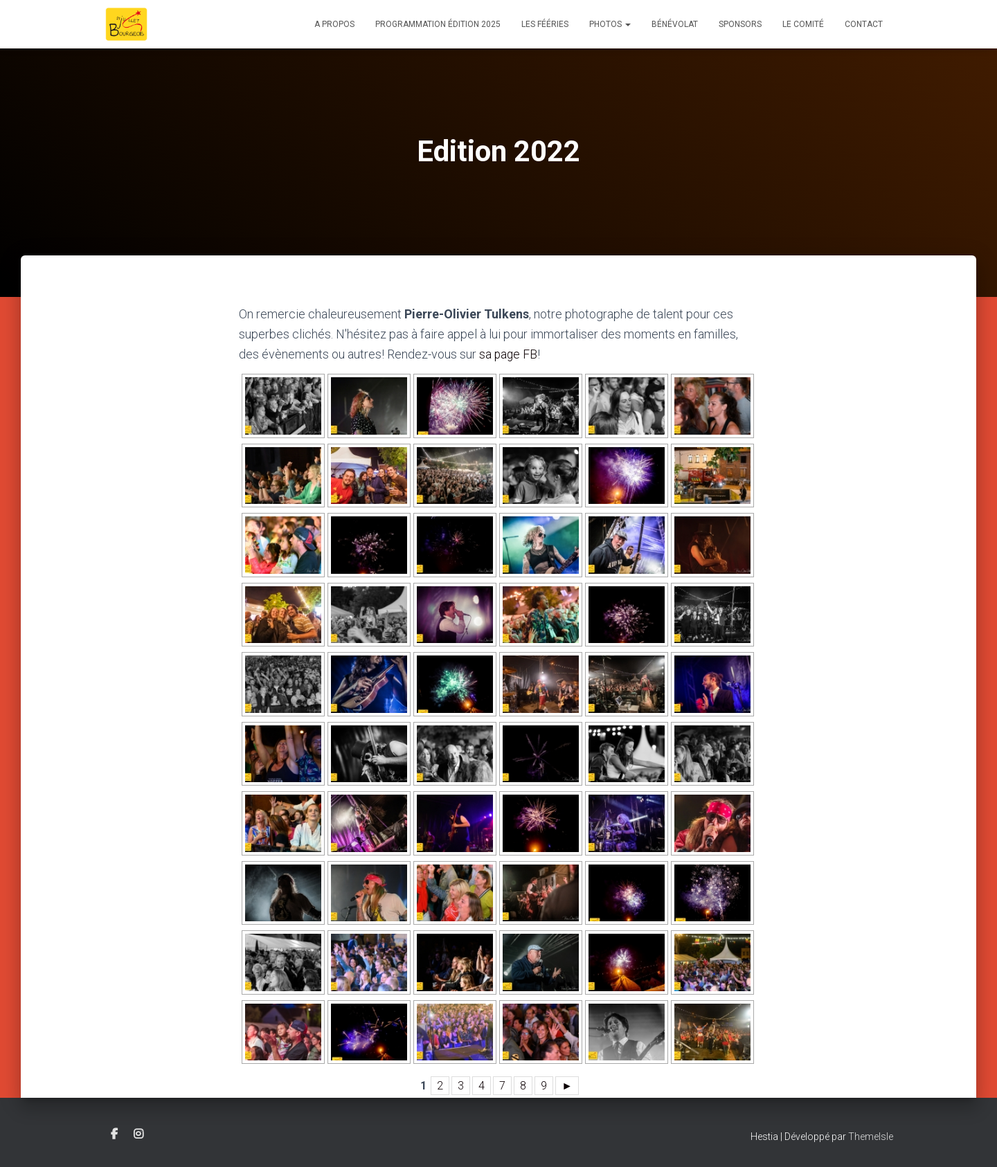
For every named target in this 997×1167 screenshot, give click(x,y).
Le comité (803, 24)
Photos (610, 24)
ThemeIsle (870, 1135)
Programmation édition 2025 (438, 24)
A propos (334, 24)
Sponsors (740, 24)
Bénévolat (675, 24)
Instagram (138, 1134)
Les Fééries (544, 24)
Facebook (114, 1134)
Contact (864, 24)
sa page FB (509, 354)
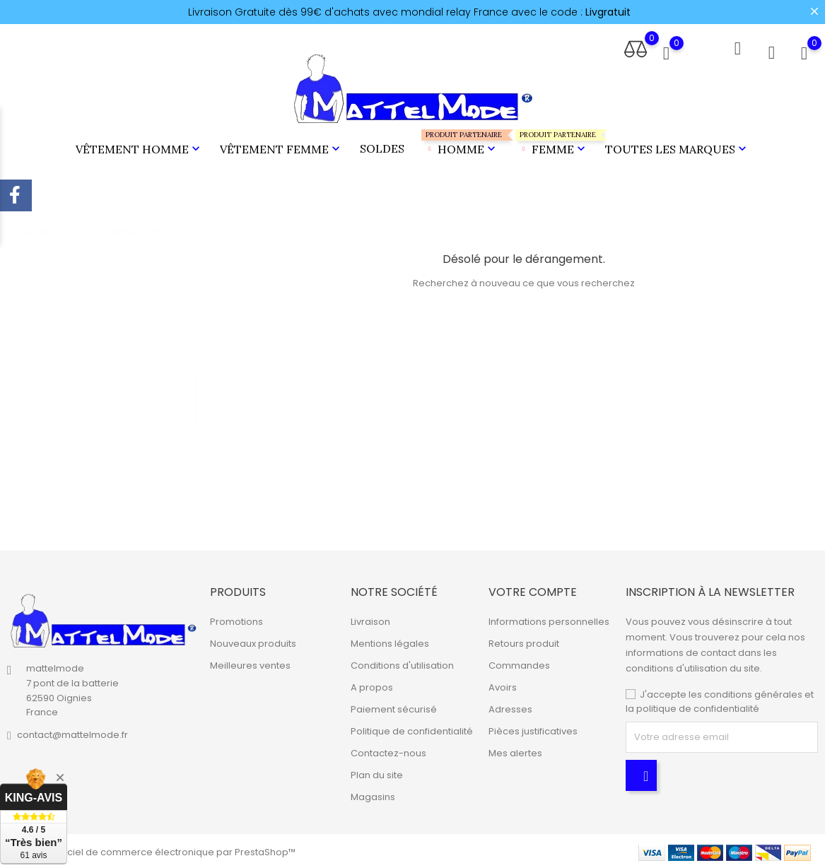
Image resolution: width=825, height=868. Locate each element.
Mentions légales (390, 641)
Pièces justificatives (533, 729)
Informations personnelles (548, 619)
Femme (551, 142)
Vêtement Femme (281, 148)
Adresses (510, 707)
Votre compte (532, 590)
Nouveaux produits (253, 641)
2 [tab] (195, 396)
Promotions (236, 619)
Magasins (373, 795)
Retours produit (523, 641)
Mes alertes (515, 751)
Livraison (370, 619)
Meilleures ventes (250, 663)
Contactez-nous (388, 751)
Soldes (382, 147)
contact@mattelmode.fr (72, 732)
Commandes (519, 663)
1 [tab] (195, 370)
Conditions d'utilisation (402, 663)
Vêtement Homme (139, 148)
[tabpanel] (111, 386)
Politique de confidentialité (412, 729)
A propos (372, 685)
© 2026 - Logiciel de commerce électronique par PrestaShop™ (151, 850)
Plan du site (377, 773)
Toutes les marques (677, 148)
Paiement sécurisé (394, 707)
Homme (459, 142)
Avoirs (502, 685)
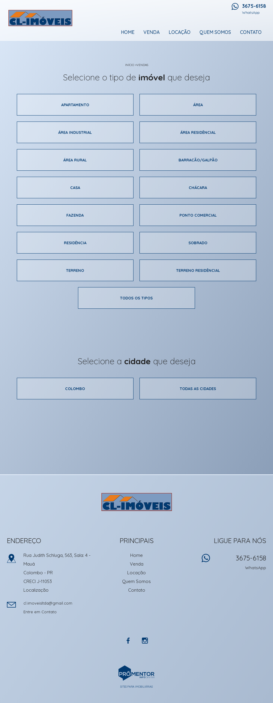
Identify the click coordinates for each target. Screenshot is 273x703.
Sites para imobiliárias (136, 686)
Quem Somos (215, 32)
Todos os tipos (136, 298)
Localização (36, 590)
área (198, 104)
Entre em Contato (40, 611)
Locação (179, 32)
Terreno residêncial (198, 270)
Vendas (142, 65)
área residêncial (198, 132)
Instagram (145, 641)
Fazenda (75, 215)
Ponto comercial (198, 215)
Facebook (128, 641)
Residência (75, 242)
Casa (75, 187)
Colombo (75, 388)
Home (127, 32)
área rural (75, 160)
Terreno (75, 270)
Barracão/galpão (198, 160)
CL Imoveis (136, 502)
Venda (151, 32)
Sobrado (197, 242)
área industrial (75, 132)
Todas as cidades (198, 388)
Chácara (198, 187)
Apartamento (75, 104)
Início (129, 65)
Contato (251, 32)
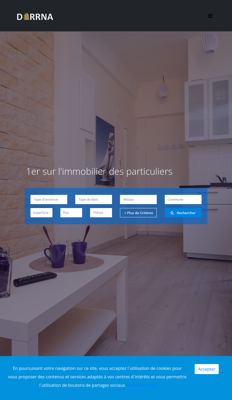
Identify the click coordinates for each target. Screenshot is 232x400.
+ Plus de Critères (138, 212)
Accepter (206, 369)
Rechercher (183, 212)
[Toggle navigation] (210, 16)
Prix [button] (66, 212)
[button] (48, 199)
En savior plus (141, 385)
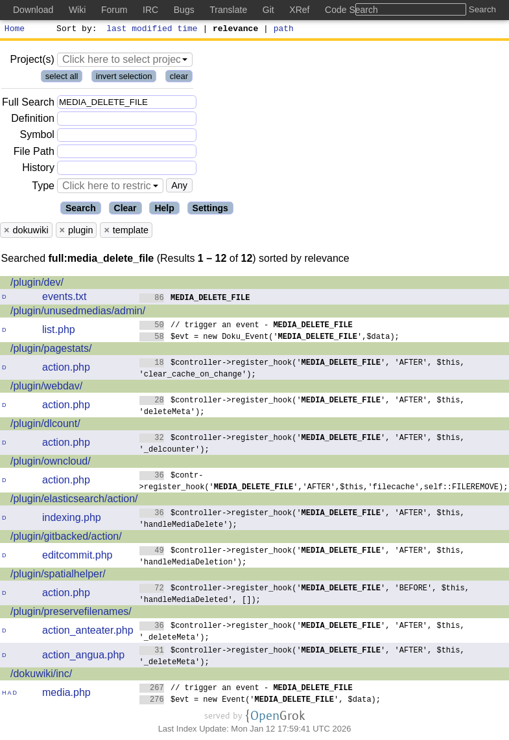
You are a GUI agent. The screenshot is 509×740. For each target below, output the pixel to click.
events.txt (64, 298)
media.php (66, 694)
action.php (66, 369)
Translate (228, 10)
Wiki (77, 10)
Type (43, 187)
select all (61, 78)
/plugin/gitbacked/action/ (66, 538)
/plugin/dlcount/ (45, 425)
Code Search (351, 10)
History (38, 169)
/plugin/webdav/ (46, 387)
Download (33, 10)
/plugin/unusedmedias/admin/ (77, 312)
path (284, 30)
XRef (299, 10)
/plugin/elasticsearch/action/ (74, 500)
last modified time (152, 30)
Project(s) (32, 61)
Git (268, 10)
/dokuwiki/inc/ (41, 675)
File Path (34, 153)
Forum (114, 10)
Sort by (75, 30)
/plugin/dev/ (37, 284)
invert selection (124, 78)
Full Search (28, 104)
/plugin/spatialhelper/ (58, 575)
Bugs (184, 10)
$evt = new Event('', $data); (260, 700)
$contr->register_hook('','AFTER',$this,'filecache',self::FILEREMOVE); (323, 482)
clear (179, 78)
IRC (150, 10)
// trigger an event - (246, 326)
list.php (58, 331)
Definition (32, 120)
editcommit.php (77, 556)
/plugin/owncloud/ (50, 462)
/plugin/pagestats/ (50, 350)
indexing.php (71, 519)
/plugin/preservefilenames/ (71, 613)
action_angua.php (83, 656)
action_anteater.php (88, 632)
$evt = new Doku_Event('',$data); (269, 337)
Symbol (37, 137)
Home (15, 30)
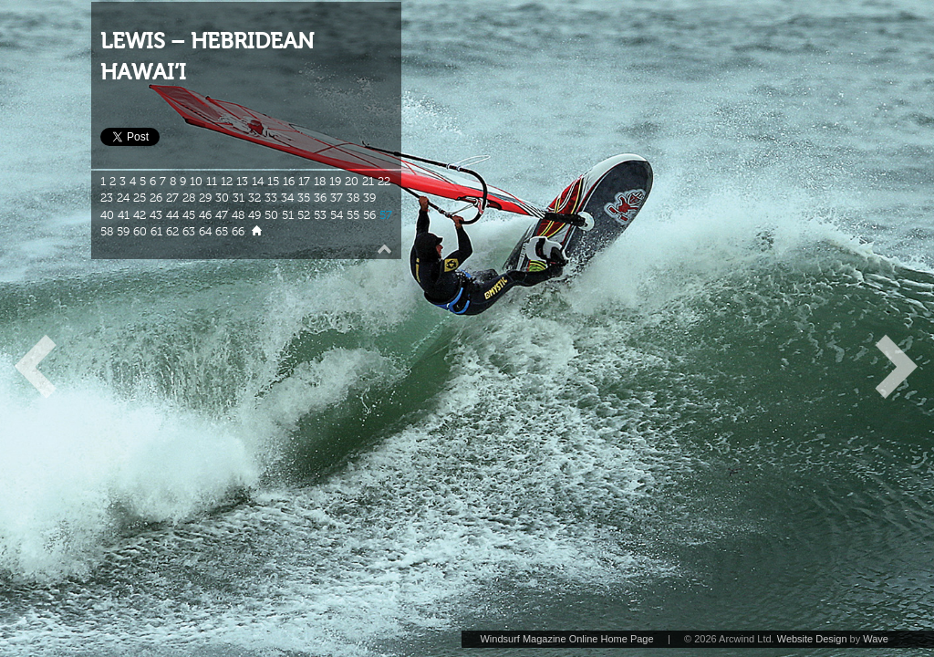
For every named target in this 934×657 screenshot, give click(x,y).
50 (271, 215)
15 (273, 181)
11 (211, 181)
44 (172, 215)
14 (258, 181)
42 (139, 215)
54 (336, 215)
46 (205, 215)
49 (254, 215)
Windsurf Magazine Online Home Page (566, 638)
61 (156, 231)
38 (353, 198)
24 (123, 198)
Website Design (812, 638)
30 (222, 198)
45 (188, 215)
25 (139, 198)
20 (351, 181)
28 (188, 198)
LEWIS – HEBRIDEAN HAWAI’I (207, 57)
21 (368, 181)
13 (242, 181)
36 (320, 198)
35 (303, 198)
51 (288, 215)
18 (320, 181)
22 (384, 181)
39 (369, 198)
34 (287, 198)
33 (271, 198)
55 (353, 215)
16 (289, 181)
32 (254, 198)
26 (156, 198)
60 (140, 231)
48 (238, 215)
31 (238, 198)
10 (196, 181)
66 (238, 231)
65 (221, 231)
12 (227, 181)
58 (106, 231)
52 (303, 215)
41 (124, 215)
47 (221, 215)
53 (320, 215)
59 (123, 231)
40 (107, 215)
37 (336, 198)
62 (172, 231)
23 (106, 198)
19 (335, 181)
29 (205, 198)
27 (172, 198)
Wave (875, 638)
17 (304, 181)
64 (205, 231)
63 (188, 231)
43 (156, 215)
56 (369, 215)
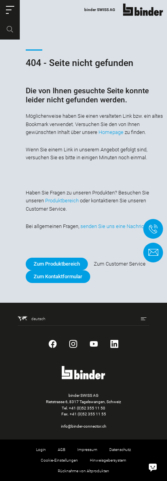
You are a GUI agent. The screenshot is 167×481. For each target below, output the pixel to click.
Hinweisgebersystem (108, 460)
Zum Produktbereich (57, 264)
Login (41, 449)
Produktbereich (62, 201)
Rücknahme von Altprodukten (83, 471)
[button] (10, 10)
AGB (61, 449)
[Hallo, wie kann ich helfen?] (152, 466)
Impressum (87, 449)
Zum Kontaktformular (58, 276)
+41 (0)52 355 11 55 (88, 414)
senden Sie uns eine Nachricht (114, 226)
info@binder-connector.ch (83, 426)
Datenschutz (120, 449)
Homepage (111, 132)
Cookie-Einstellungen (59, 460)
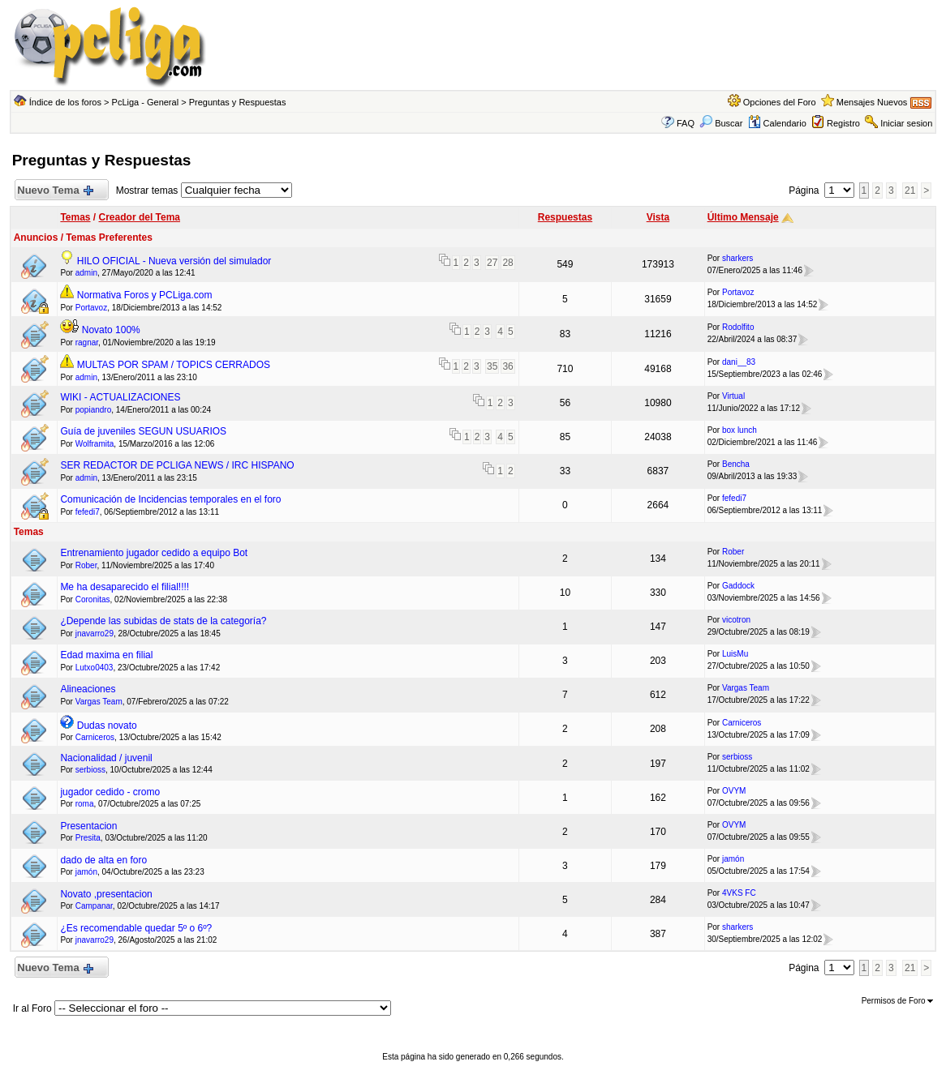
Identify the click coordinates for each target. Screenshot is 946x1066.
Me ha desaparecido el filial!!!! (124, 587)
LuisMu (735, 653)
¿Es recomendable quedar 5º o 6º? (136, 928)
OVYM (734, 790)
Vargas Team (99, 701)
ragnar (86, 342)
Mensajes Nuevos (871, 102)
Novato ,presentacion (106, 894)
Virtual (733, 396)
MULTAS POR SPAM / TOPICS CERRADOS (173, 364)
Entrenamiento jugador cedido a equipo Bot (153, 553)
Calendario (777, 123)
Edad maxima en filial (106, 655)
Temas (75, 217)
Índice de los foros (65, 102)
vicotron (736, 619)
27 (492, 262)
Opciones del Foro (779, 102)
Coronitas (92, 599)
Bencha (736, 464)
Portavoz (91, 307)
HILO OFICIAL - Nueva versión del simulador (174, 261)
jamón (86, 871)
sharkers (737, 258)
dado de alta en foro (103, 860)
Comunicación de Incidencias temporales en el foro (170, 499)
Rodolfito (738, 327)
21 (910, 190)
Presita (88, 837)
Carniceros (94, 737)
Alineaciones (87, 689)
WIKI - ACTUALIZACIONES (120, 397)
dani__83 (738, 361)
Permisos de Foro (898, 1000)
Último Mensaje (743, 217)
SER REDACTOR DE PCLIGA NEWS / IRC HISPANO (177, 465)
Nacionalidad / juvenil (106, 758)
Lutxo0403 (94, 667)
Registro (843, 123)
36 (507, 366)
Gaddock (738, 585)
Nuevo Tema (55, 191)
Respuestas (565, 217)
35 (492, 366)
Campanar (94, 905)
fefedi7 (87, 511)
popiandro (93, 409)
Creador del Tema (139, 217)
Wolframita (94, 443)
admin (86, 272)
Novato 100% (111, 330)
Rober (86, 565)
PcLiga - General (145, 102)
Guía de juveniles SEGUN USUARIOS (143, 431)
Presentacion (88, 826)
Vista (658, 217)
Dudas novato (107, 725)
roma (84, 803)
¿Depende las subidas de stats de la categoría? (163, 621)
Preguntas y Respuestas (237, 102)
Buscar (720, 123)
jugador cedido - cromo (110, 792)
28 (507, 262)
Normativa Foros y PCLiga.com (145, 295)
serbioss (90, 769)
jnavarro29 (94, 633)
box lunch (739, 430)
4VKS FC (739, 892)
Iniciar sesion (906, 123)
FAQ (685, 123)
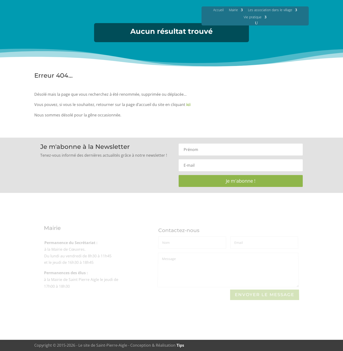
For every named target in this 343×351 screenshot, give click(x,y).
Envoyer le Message (264, 294)
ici (188, 104)
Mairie (233, 10)
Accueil (218, 10)
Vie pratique (253, 17)
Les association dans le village (270, 10)
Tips (180, 345)
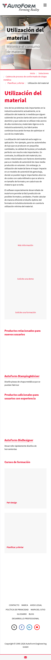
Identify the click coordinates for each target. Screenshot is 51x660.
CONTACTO (14, 605)
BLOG (31, 614)
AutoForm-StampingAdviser (21, 376)
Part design (12, 502)
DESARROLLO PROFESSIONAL (25, 618)
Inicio (32, 73)
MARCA (24, 605)
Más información (25, 245)
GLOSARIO (22, 614)
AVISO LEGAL (36, 605)
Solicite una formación (25, 312)
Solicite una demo (25, 278)
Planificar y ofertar (15, 83)
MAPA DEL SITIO (38, 609)
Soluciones (43, 73)
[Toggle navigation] (45, 4)
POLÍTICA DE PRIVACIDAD (17, 609)
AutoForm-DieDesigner (18, 440)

────

Task prompt:
Rewrite the part of the items that opens with the line containing "DESARROLLO PROFESSIONAL (25, 618)" and closes with the end of the items, changing "Solicite" to "Solicitar" and leaving everything else unchanged.

Result of the exercise:
DESARROLLO PROFESSIONAL (25, 618)
Inicio (32, 73)
MARCA (24, 605)
Más información (25, 245)
GLOSARIO (22, 614)
AVISO LEGAL (36, 605)
Solicitar una formación (25, 312)
Solicitar una demo (25, 278)
Planificar y ofertar (15, 83)
MAPA DEL SITIO (38, 609)
Soluciones (43, 73)
[Toggle navigation] (45, 4)
POLÍTICA DE PRIVACIDAD (17, 609)
AutoForm-DieDesigner (18, 440)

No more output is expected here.